At the bottom of the staircase she could just make out a pile of luggage stacked on the marble floor.
"Get out, Elizabeth. If you try to come back I will have Standish set the Runners on you."
Elizabeth elevated her chin and walked past him, her reticule clutched to her chest. Ignoring the luggage, she headed straight for the front door, which Standish hastily flung open for her. A dense curtain of rain greeted her but she paid it no heed as she picked up her skirts and descended the slippery steps.
A shout behind her made her pause but she refused to turn back. Nicholas appeared at her elbow, her bonnet and cloak in his hands. Wordlessly, he thrust them at her and she tried to smile.

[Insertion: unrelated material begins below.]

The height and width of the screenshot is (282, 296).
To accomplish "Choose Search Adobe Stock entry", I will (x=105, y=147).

She waited until the door of the mansion slammed behind him before opening her fingers to reveal the shards of glass in her hand from her crushed spectacles. Ignoring the blood that streamed down her fingers, she put on her bonnet and cloak and set off.

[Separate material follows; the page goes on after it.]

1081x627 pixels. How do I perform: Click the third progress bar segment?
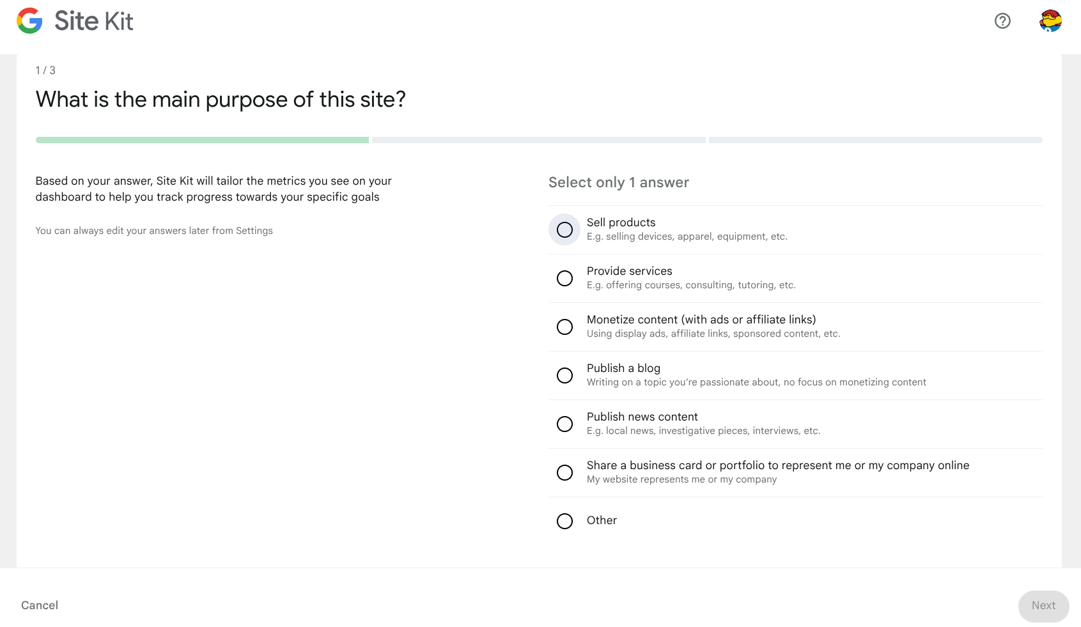coord(875,140)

The duke stood silhouetted at the window as she trudged along the pavement. She was fiercely glad the rain masked the tears that fell unheeded from her eyes.
*** *** ***
Eventually, when her feet were so cold and wet that she could no longer feel them, Elizabeth wandered into Hyde Park and sank down on a sheltered bench under a group of willow trees. The park was deserted. The fashionable crowd who usually frequented it on an afternoon during the Season had all disappeared.
Her stomach growled, reminding her of the many fruitless hours that had passed since her dismissal by the duke.